Solo quienes ven la vida en blanco y negro, solo los que dividen el mundo en buenos y malos, gustan de blanquear o ennegrecer las cosas. La realidad y la vida humana son mucho más complejas que todo eso. Ayer celebramos el Día de la Hispanidad, que es precisamente una demostración clarísima de que la vida humana es una mezcla de infinitos colores y coincidencias inesperadas. Por ejemplo, el término «colonización» proviene del latín «colonus», que designaba al que labraba nuevas tierras. No me digan que no deja de tener su gracia que el principal promotor entre nuestros ancestros (que con sus exploraciones abrió el camino a un amplio labrado de nuevas tierras) se llamara por casualidad precisamente Cristóbal Colón. O sea, que lo primero que habría que aclararles a los ofendiditos de los últimos años es que esa palabra «colonización», que gustan tanto usar sea del derecho o del revés, no viene en absoluto de Colón. Más que nada para que, en su bendita ignorancia, dejen en paz por un rato a las estatuas del pobre navegante.

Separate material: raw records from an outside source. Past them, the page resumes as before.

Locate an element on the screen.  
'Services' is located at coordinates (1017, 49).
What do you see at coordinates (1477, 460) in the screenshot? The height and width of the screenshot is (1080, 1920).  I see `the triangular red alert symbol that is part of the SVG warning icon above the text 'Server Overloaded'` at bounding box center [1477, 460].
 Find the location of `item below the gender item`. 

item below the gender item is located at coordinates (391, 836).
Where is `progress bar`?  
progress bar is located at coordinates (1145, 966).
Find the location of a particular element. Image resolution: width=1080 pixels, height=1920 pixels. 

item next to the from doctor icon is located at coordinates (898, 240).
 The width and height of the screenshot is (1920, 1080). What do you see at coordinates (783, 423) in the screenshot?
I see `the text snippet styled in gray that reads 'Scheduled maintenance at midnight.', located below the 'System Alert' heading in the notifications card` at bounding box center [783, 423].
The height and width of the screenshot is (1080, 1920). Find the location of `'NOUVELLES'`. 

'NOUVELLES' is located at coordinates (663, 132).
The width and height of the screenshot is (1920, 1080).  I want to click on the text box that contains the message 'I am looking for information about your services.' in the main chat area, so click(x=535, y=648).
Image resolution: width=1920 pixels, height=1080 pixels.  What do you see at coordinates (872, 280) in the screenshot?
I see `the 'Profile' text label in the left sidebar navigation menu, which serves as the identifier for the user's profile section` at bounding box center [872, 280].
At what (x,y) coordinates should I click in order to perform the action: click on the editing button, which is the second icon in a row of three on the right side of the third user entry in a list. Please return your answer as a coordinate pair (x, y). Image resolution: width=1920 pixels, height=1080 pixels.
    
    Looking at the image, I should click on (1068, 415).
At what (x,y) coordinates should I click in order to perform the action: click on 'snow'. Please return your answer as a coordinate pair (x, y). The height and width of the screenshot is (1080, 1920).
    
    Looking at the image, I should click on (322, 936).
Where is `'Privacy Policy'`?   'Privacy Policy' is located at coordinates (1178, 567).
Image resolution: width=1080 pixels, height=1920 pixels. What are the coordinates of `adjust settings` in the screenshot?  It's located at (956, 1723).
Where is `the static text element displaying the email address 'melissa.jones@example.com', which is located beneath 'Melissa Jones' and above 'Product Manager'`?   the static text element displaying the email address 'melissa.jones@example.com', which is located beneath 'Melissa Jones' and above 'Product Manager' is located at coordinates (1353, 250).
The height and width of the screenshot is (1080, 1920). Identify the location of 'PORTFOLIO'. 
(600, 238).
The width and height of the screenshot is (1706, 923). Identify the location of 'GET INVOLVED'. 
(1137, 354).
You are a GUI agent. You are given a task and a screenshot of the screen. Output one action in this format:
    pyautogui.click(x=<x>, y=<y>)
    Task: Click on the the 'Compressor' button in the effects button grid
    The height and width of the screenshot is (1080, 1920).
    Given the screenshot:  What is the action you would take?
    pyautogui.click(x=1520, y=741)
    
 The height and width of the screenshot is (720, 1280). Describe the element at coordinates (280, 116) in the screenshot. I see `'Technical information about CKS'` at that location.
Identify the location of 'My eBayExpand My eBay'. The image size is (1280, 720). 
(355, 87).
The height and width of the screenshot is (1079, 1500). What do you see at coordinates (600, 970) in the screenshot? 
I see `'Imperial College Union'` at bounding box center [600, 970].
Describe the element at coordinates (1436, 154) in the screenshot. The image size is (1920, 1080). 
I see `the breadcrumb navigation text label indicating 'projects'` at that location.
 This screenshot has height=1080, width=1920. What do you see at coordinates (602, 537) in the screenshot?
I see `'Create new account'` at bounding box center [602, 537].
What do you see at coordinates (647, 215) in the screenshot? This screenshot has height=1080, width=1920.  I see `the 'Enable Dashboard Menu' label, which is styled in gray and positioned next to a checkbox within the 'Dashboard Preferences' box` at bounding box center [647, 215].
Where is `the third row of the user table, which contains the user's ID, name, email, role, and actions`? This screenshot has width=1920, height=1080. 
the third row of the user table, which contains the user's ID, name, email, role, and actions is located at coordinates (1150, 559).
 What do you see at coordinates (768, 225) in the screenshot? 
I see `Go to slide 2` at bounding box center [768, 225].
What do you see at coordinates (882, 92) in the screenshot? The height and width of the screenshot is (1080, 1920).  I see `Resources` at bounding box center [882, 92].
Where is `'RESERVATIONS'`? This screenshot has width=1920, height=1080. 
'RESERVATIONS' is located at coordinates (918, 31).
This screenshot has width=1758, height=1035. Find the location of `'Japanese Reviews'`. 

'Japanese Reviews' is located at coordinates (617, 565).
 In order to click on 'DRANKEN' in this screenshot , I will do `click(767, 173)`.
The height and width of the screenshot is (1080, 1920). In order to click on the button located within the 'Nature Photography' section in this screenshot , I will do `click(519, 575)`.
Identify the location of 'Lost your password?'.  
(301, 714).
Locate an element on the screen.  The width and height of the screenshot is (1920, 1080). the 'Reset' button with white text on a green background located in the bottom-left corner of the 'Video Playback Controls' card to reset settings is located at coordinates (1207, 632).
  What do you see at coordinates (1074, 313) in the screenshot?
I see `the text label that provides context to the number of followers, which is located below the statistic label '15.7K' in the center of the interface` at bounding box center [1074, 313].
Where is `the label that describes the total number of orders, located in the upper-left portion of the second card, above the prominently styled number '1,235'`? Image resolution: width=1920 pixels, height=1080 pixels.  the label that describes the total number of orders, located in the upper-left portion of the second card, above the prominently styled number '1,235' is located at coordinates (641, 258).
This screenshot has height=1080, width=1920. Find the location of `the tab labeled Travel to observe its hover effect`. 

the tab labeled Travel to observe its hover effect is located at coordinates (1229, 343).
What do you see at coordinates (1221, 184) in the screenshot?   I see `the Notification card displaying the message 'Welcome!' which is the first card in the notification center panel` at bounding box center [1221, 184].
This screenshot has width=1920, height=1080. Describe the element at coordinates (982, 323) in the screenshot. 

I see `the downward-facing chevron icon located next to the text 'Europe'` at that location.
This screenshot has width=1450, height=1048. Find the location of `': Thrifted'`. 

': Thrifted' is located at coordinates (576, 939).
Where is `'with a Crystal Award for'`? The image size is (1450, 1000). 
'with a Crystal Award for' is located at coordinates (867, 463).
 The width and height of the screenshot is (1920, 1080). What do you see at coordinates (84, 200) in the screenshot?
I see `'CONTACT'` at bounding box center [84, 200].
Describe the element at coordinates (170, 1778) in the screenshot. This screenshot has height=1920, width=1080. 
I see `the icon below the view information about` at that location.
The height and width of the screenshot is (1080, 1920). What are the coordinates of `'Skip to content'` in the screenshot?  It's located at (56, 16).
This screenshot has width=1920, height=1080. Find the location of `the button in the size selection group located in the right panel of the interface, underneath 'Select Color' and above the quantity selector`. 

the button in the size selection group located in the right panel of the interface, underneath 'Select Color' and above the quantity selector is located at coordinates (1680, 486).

Con la palabra «hispanidad» pasa algo parecido. Hay quien la manosea para blanquearla y quien desea ennegrecerla. Los que aspiran a ennegrecerla se basan en unas premisas que se delatan muy discutibles si vamos a los libros de Historia y Estadística. Encontramos en ellos que las colonizaciones hispánicas no fueron más crueles que las inglesas, francesas, holandesas y portuguesas. Incluso tuvieron un denunciante en Fray Bartolomé de las Casas, que falta en otros países donde sus intelectuales callaron y no tuvieron el valor moral de disentir que tuvo la escuela de Salamanca. Aquí tenemos en sus escritos unos testimonios tangibles de las primeras argumentaciones sobre los derechos del hombre y las primeras teorías de democracia moderna. Aún hoy, en la enseñanza, se omite su gigantesca figura porque evidentemente molesta tanto a unos como a otros. Pero la complejidad de esas iniciativas contrapuestas es el motivo por el que la hispanidad no tiene que pedir perdón de nada. No existe en esta historia un malvado que deba excusarse ante un bondadoso de corazón limpio sin mácula.
Obviamente, los que se ponen altisonantes, inflan la pechera y, en nuestros tiempos de victimismos e hipocresías, exigen a otros que pidan perdón atribuyéndoles unas imaginarias culpas, son los ineptos que, incapaces de resolver las cosas en su casa, intentan sacudirse sus propias responsabilidades atribuyéndoselas a supuestos culpables ajenos. Por muy estupendos que se pongan, luego la lógica nos indica que, si yo no tengo antepasados en otro país, difícilmente podrán haber participado en un genocidio que se haya dado allí. Pero si esos denunciantes llevan casualmente apellidos españoles y anglos, como López Obrador o Sheinbaum (en lugar de llamarse, yo qué sé –por mencionar inocentemente algún nombre al azar– cosas como Chimalpopoca, Moctezuma o Cuahutemoc), pues francamente, a mi me parece que es bastante más probable que hayan sido sus antepasados y no los míos los que estuvieron estrechamente relacionados con esos lamentables hechos.
Me gustan los mexicanos. Me aficioné a ellos a finales del siglo pasado gracias a los maravillosos artículos de Guillermo Sheridan y de Jorge Ibargüengoitia. El primero ya dejaba claro en los noventa que López Obrador no era precisamente el cerebro más privilegiado de su generación. La democracia, a cambio de sus maravillas, nos obliga a transigir con la posibilidad de que hasta un tarugo pueda ser presidente del Gobierno. En ese sentido, los españoles tenemos ya una amplia experiencia y podemos expresar en todo modo a los mexicanos una amplia solidaridad y compañerismo ante ese tipo de cargas.
La única obligación de los políticos sería preparar a la población para la complejidad del mundo futuro que se nos viene encima con la inteligencia artificial y la globalización. Pero solo saben darnos eslóganes altisonantes de simplismo analfabeto, como si el mundo se hubiera dividido en buenos y malos.
No hagan caso a sus discursos. Los protagonistas del pasado fueron gentes como nosotros, no superhéroes de la Marvel. Ni genocidas, ni villanos, ni tampoco héroes ni santos. Eran seres humanos con sus luces y sus sombras, con la complejidad propia de esa vida que vemos cada día a nuestro alrededor.